The plan for the budget year that begins Oct. 1 lays out a path to achieving two of the president's chief domestic goals -- making permanent his first-term tax cuts, which are set to expire after 2010, and cutting the deficit in half by 2009, the year Mr. Bush will leave office.

Details about the plan come from public statements, such as Mr. Bush's State of the Union address last week, and interviews with officials familiar with the budget proposal who spoke on the condition of anonymity because they did not want pre-empt the president's announcement today.

The budget's arrival on Capitol Hill will set off months of intense debate, made even more contentious by congressional elections in November in which Democrats want to wrest congressional control from the Republicans.

Although Congress is expected to reshape Mr. Bush's proposals significantly, Republicans voiced support for the blueprint's objectives.

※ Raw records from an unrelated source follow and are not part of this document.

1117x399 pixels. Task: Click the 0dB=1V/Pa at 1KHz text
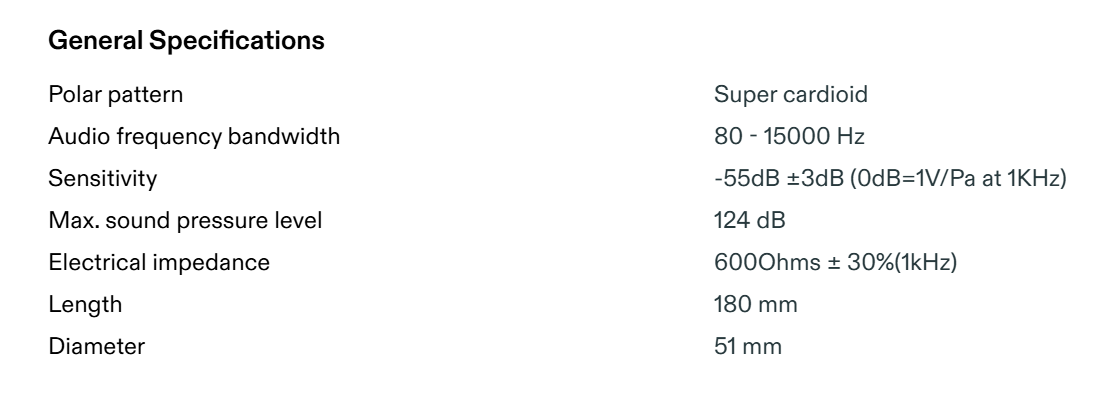[x=958, y=178]
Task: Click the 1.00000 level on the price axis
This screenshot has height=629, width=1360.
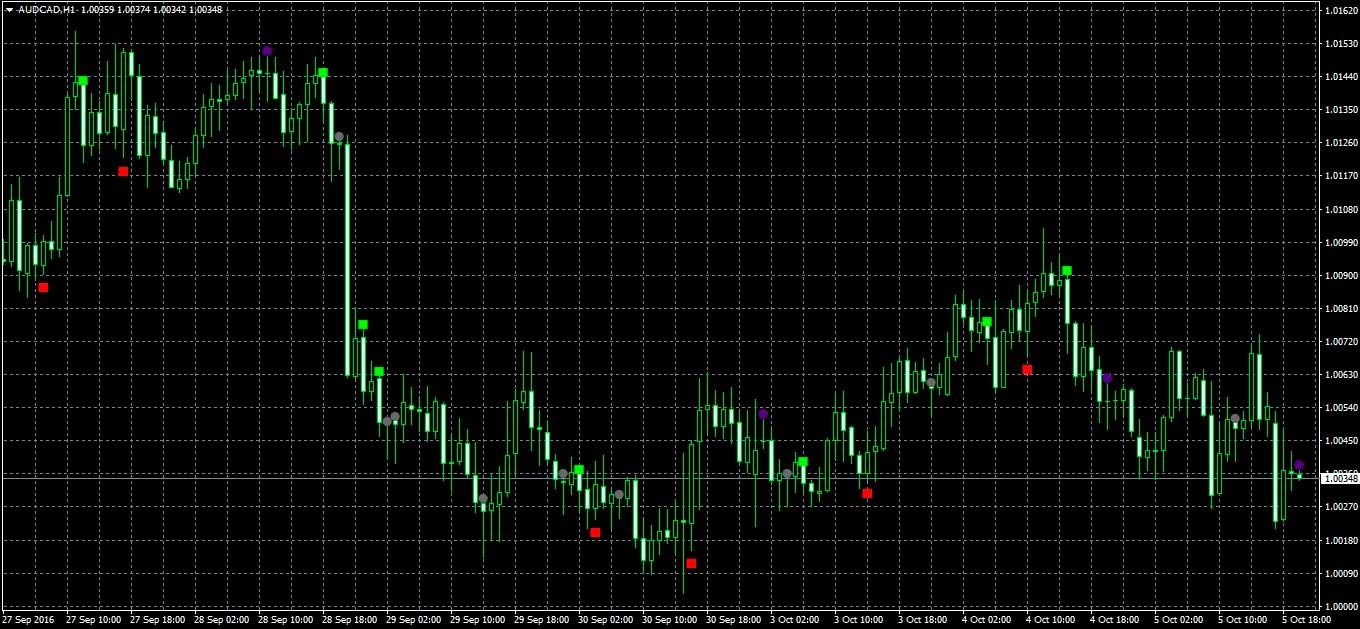Action: pyautogui.click(x=1339, y=606)
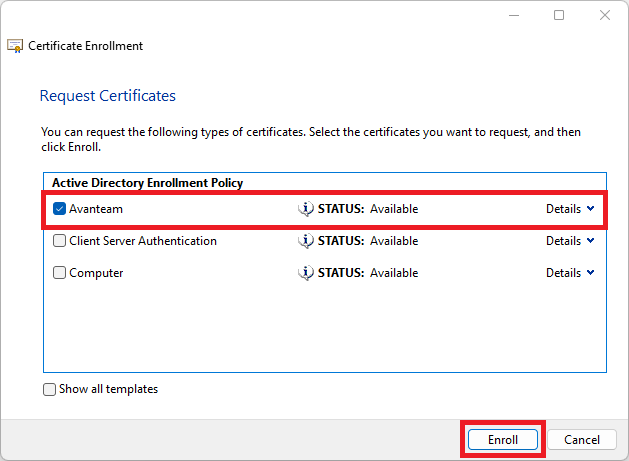Check the Computer certificate template
This screenshot has width=629, height=461.
pos(60,273)
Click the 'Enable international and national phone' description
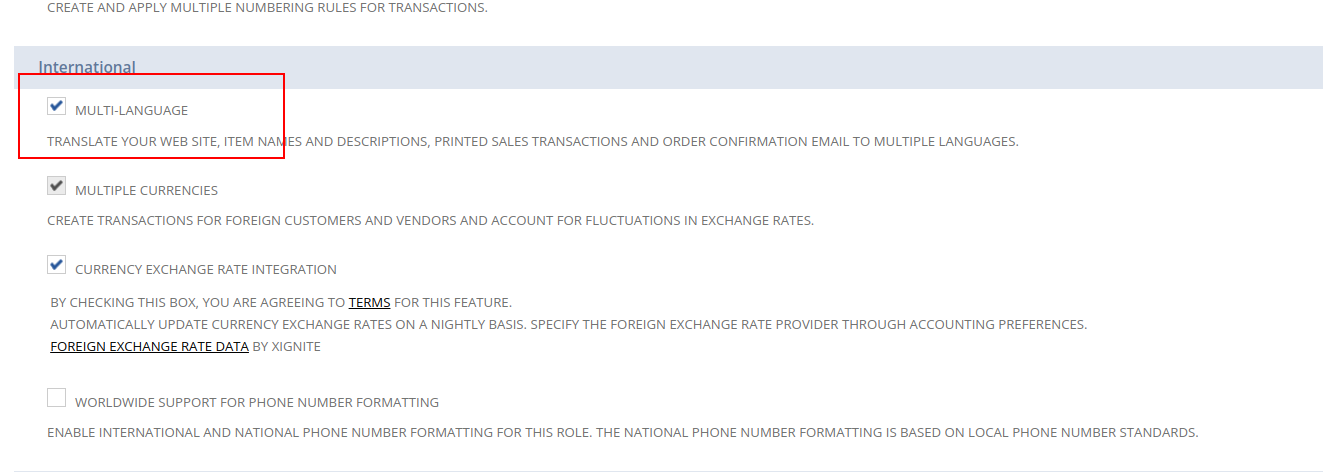 pyautogui.click(x=622, y=433)
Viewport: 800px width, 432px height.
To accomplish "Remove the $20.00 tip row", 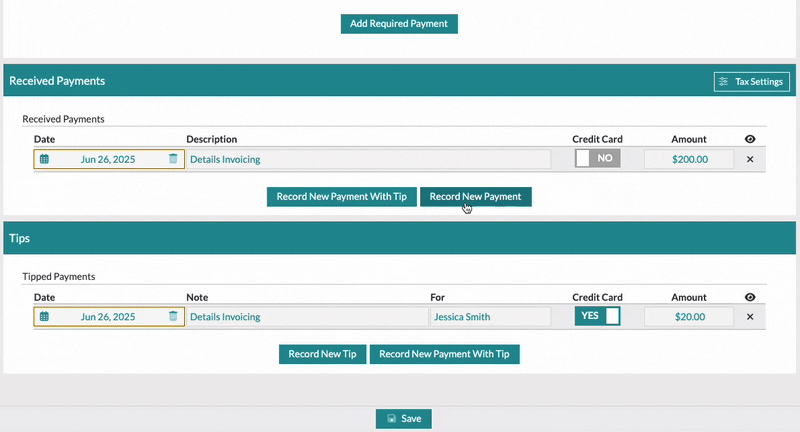I will (750, 317).
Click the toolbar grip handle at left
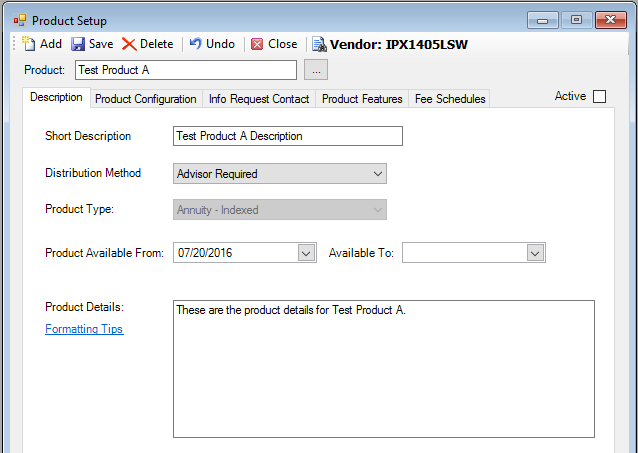The height and width of the screenshot is (453, 638). pos(13,44)
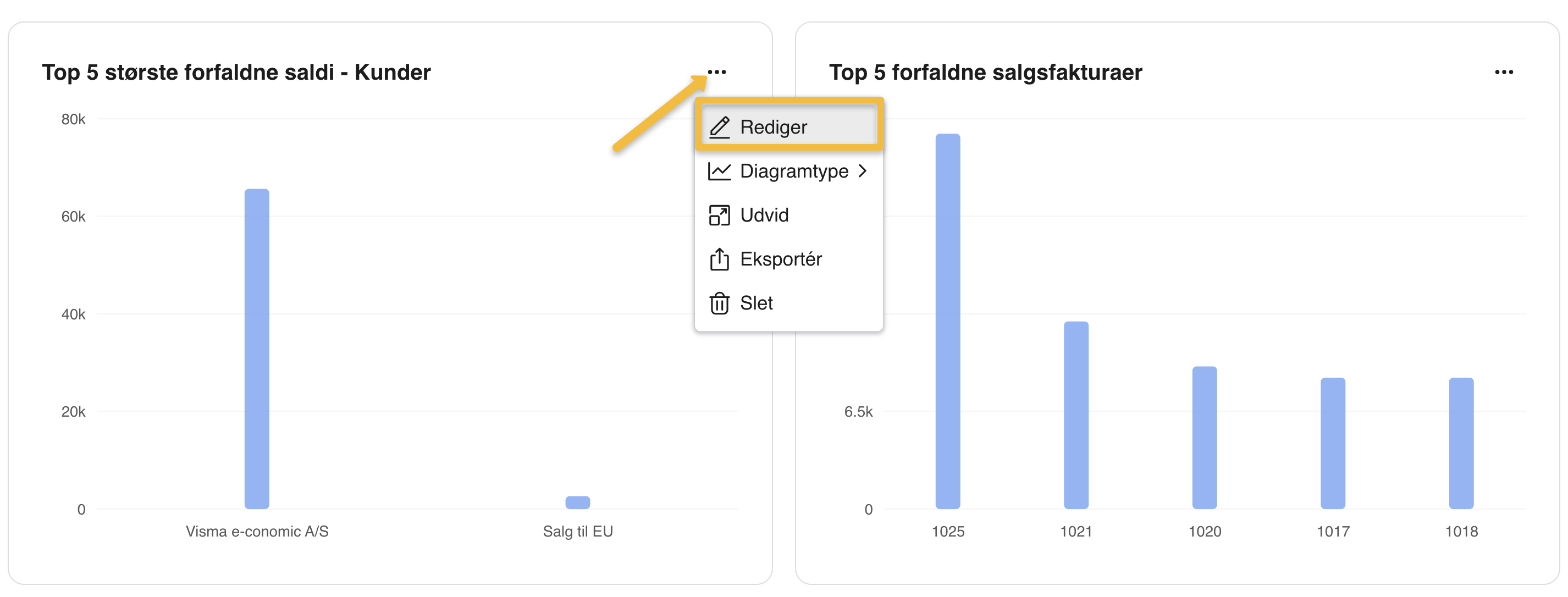Choose Eksportér from the menu
Viewport: 1568px width, 597px height.
click(780, 259)
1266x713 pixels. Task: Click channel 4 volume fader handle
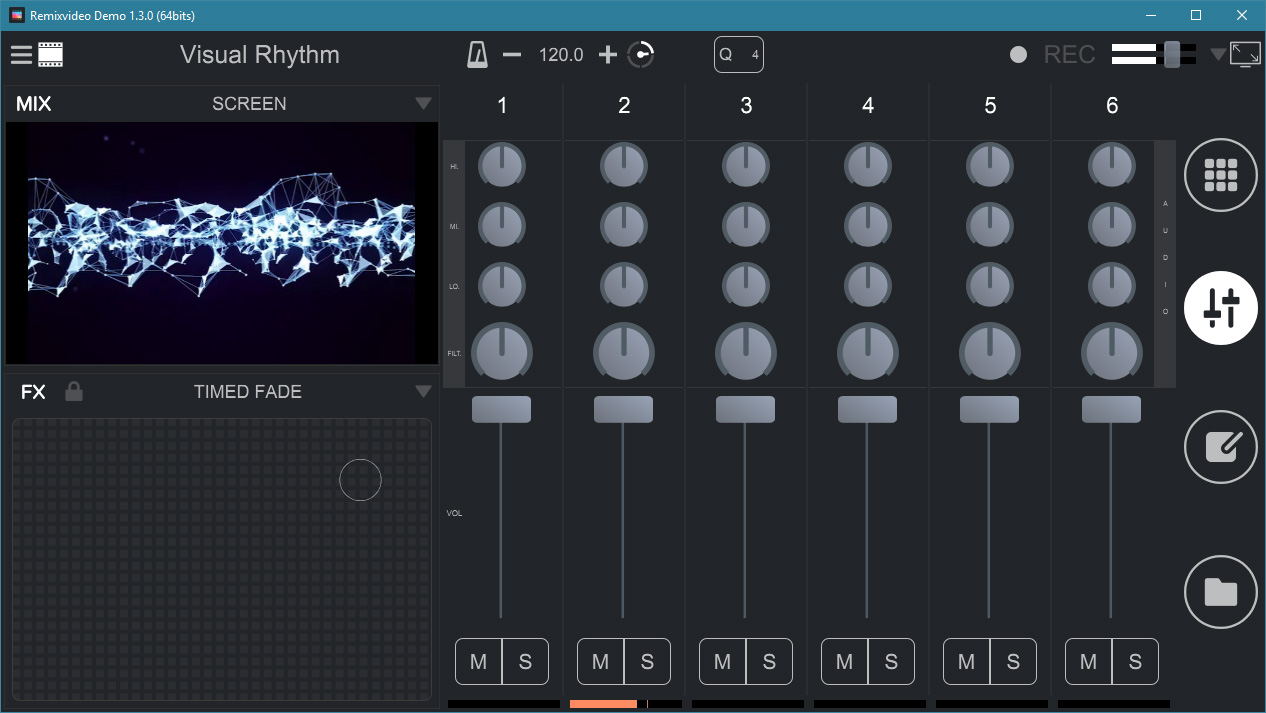[867, 409]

"The American people know that our government's too big, and it spends too much. And they expect Congress to do something about it," newly elected House Majority Leader John A. Boehner, Ohio Republican, said on NBC's "Meet the Press."

Democrats sought to portray it as an election-year campaign document rather than an honest effort to deal with exploding deficits.

The budget proposal's release comes only weeks before the national debt will hit the current limit of $8.18 trillion, requiring Congress to vote for an increase to keep the government operating.

"This budget is just detached from reality. The debt is exploding and the president isn't facing up to it," said Sen. Kent Conrad of North Dakota, the top Democrat on the Senate Budget Committee.

The administration has said the deficit for this year will top $400 billion, compared with last year's $319 billion. The costs of fighting in Iraq and rebuilding the hurricane-ravaged Gulf Coast have pushed government spending higher than anticipated.

The administration said last week that it would submit a supplemental spending request for an additional $18 billion for hurricane relief for the current budget year, bringing total spending in response to the storms to more than $100 billion.

The administration also will seek an additional $120 billion to help pay for the wars in Iraq and Afghanistan this year and the early part of 2007. That increase is on top of a nearly 5 percent rise in Pentagon spending to $439.3 billion in Mr. Bush's budget.

The Homeland Security Department is in line for about a 5 percent increase in its operating budget, not counting the costs of hurricane relief. To offset these costs, the White House is seeking to double a passenger security fee from $2.50 per flight to $5, a proposal Congress rejected last year.